Peter Malcolm
- Born: April 3, 1994 (age 31) Frederick, Maryland
- Height: 6 ft 1 in (1.85 m)
- Weight: 225 lb (102 kg)
- School: Stoneman Douglas High School
- University: Wheeling Jesuit University

Rugby union career
- Position: Hooker
- Current team: Seattle Seawolves

Amateur team(s)
- Years: Team / Apps / (Points)
- 2017: Austin Huns
- Correct as of April 26, 2018

Senior career
- Years: Team / Apps / (Points)
- 2016: Ohio Aviators / 9 / (5)
- 2018–2019: Austin Elite / 8 / (0)
- 2020-pres.: San Diego Legion
- Correct as of April 26, 2018

International career
- Years: Team / Apps / (Points)
- 2016–2017: United States U20
- 2017: United States U23
- 2017: USA Selects / 3 / (5)
- 2017–present: United States / 11 / (15)
- Correct as of April 26, 2018

National sevens team
- Years: Team /  / Comps
- 2015: USA Falcons /  / 1
- Correct as of April 26, 2018

= Peter Malcolm (rugby union) =

American rugby union player (b. 1994)

Peter Malcolm (born April 3, 1994) is an American rugby union player who plays hooker for the Seattle Seawolves in Major League Rugby (MLR) and the United States men's national team.
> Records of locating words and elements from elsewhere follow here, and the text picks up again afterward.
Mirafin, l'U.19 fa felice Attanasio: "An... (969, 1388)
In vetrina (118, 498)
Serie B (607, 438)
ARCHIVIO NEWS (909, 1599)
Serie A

Malcolm previously played for the Ohio Aviators in the short-lived PRO Rugby, the San Diego Legion and the Austin Elite in the MLR. Malcolm also played for the USA Eagles-#505, USA Falcons - developmental side for the United States men's national rugby sevens team.

==Early life==
Malcolm attended Stoneman Douglas High School in Parkland, Florida, where he played both football and rugby. He was named a USA Rugby High School All American each of his four years in high school. After graduating from Stoneman Douglas, he attended Wheeling Jesuit University where he continued to play rugby and was named a Collegiate All American. In 2017, Malcolm moved to Austin, Texas, where he played for the Austin Huns. The Huns won the 2017 National Championship, with Malcolm scoring a try in the championship final against New York Athletic Club.

==Club career==
===Ohio Aviators===
Malcolm played for the Ohio Aviators in PRO Rugby's first and only season in 2016. Malcolm made his debut for the Aviators on May 1, starting in the Aviators' 51–17 victory over San Francisco. He scored his first (and only) try for the Aviators on June 26, in the Aviators' 71–20 victory over San Francisco.

===Austin Elite===
Malcolm joined the Austin Elite for their inaugural season in 2018. He was the first player to be signed by the Major League Rugby club. Malcolm missed the entire 2018 season after sustaining a torn ACL.

==International career==
===USA Falcons===
Malcolm competed for the USA Falcons, the developmental side for the United States men's national rugby sevens team, at the Halloween 7s Elite Invitational Tournament that was held on October 31 and November 1, 2015.

===USA Junior All-Americans===
Malcolm made his debut in international play with the United States men's national under-20 team (Junior All-Americans) in 2014 and played at the 2014 Junior World Rugby Trophy, making a start at number eight.

===USA Collegiate All-Americans===
Malcolm served as captain of the Men's Collegiate All-Americans in a September 16, 2017 match against Oxford University.

===USA Selects===
Malcolm was selected to represent the United States in the Selects' appearance in the 2017 World Rugby Americas Pacific Challenge (APC). He was named the team's captain by Head Coach Scott Lawrence. He scored his first try for the Selects in a 48–26 defeat to Samoa. He also started in 2017 APC victories over Uruguay and Canada.

===USA Eagles===
Malcolm made his debut with the USA Eagles on February 4, 2017, starting in the Eagles' 29–23 victory over Uruguay in the 2017 Americas Rugby Championship. Malcolm scored his first two tries for the Eagles in the Eagles' 57–9 victory over Chile on February 25, 2017.